* [What to work on] Give the following records again in full and without alteration.

Pixel coordinate grounding data:
--

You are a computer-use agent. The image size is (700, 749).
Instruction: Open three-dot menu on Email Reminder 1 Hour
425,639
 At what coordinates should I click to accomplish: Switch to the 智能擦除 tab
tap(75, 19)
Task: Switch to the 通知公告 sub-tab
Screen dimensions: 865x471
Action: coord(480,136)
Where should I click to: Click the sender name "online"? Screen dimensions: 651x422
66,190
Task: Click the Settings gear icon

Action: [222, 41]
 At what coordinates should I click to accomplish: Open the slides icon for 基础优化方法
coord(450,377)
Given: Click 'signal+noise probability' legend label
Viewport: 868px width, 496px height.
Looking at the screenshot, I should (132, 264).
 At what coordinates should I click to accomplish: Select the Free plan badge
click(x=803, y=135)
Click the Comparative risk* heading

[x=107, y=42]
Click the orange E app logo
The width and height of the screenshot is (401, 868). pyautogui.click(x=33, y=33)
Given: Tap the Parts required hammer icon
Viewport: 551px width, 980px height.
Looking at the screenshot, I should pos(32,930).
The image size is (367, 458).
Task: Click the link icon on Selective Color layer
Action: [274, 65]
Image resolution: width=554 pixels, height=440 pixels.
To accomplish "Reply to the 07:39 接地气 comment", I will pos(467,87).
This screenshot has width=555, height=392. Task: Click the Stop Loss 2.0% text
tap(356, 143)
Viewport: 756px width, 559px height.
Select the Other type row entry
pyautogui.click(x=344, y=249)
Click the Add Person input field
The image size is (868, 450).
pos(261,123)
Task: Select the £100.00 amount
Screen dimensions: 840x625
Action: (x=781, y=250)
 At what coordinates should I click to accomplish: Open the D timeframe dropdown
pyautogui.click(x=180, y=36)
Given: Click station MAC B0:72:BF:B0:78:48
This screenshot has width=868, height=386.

--

* [Finished task]
You are a computer-use agent. The image size is (700, 749).
Instruction: Open three-dot menu on Email Reminder 1 Hour
425,639
 At what coordinates should I click to accomplish: Switch to the 智能擦除 tab
tap(75, 19)
Task: Switch to the 通知公告 sub-tab
Screen dimensions: 865x471
Action: coord(480,136)
Where should I click to: Click the sender name "online"? Screen dimensions: 651x422
66,190
Task: Click the Settings gear icon

Action: [222, 41]
 At what coordinates should I click to accomplish: Open the slides icon for 基础优化方法
coord(450,377)
Given: Click 'signal+noise probability' legend label
Viewport: 868px width, 496px height.
Looking at the screenshot, I should (132, 264).
 At what coordinates should I click to accomplish: Select the Free plan badge
click(x=803, y=135)
Click the Comparative risk* heading

[x=107, y=42]
Click the orange E app logo
The width and height of the screenshot is (401, 868). pyautogui.click(x=33, y=33)
Given: Tap the Parts required hammer icon
Viewport: 551px width, 980px height.
Looking at the screenshot, I should pos(32,930).
The image size is (367, 458).
Task: Click the link icon on Selective Color layer
Action: [274, 65]
Image resolution: width=554 pixels, height=440 pixels.
To accomplish "Reply to the 07:39 接地气 comment", I will pos(467,87).
This screenshot has width=555, height=392. Task: Click the Stop Loss 2.0% text
tap(356, 143)
Viewport: 756px width, 559px height.
Select the Other type row entry
pyautogui.click(x=344, y=249)
Click the Add Person input field
The image size is (868, 450).
pos(261,123)
Task: Select the £100.00 amount
Screen dimensions: 840x625
Action: (x=781, y=250)
 At what coordinates should I click to accomplish: Open the D timeframe dropdown
pyautogui.click(x=180, y=36)
Given: Click station MAC B0:72:BF:B0:78:48
This screenshot has width=868, height=386.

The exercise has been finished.